Time-scaled phylogenetic trees, evolutionary rates, and demographic
histories of dengue virus WGS were evaluated using the Bayesian
coalescent framework implemented in BEAST v2.6.2, which uses a Markov
Chain Monte Carlo (MCMC) sampling method to obtain posterior
distributions of tree topologies and parameter estimates20. Bifurcating nodes with posterior probability
greater than 0.95 were considered statistically well supported.
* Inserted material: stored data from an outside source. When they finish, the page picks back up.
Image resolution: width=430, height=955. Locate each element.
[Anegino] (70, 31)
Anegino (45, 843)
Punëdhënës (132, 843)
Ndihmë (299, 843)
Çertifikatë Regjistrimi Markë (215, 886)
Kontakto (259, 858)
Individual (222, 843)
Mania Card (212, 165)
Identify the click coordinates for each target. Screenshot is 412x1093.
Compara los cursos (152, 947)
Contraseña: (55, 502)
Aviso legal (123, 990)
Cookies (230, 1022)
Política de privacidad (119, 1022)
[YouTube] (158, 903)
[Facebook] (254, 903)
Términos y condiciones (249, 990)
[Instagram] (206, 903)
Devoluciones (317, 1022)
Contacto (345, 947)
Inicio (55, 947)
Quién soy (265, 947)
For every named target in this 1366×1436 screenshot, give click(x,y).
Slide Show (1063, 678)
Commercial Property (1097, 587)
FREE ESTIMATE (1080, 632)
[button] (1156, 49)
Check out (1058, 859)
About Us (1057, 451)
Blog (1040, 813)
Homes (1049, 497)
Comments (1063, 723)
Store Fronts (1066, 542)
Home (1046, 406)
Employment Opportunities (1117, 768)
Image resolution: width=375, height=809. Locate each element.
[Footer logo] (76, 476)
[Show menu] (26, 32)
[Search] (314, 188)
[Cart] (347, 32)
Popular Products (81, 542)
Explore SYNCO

For each
run of 900 million of MCMC, the marginal likelihood was estimated via
path sampling (PS) and stepping stone (SS) methods and the resulting
Bayes Factors (BF) (ratio of marginal likelihoods) was used to select
the best-fitting clock/demographic model. The models can be compared to
evaluate the strength of evidence against the null hypothesis (H0)
defined in the following way: 2lnBF < 2 indicates no evidence
against H0; 2-6, weak evidence; 6-10: strong evidence, and
>10 very strong evidence. Both SS and PS estimators
indicated the uncorrelated lognormal (UCLN) relaxed molecular clock
(Bayes Factor = 30.3) as the best-fitted model to the dataset under
analysis. Besides, we have used the GTR substitution model.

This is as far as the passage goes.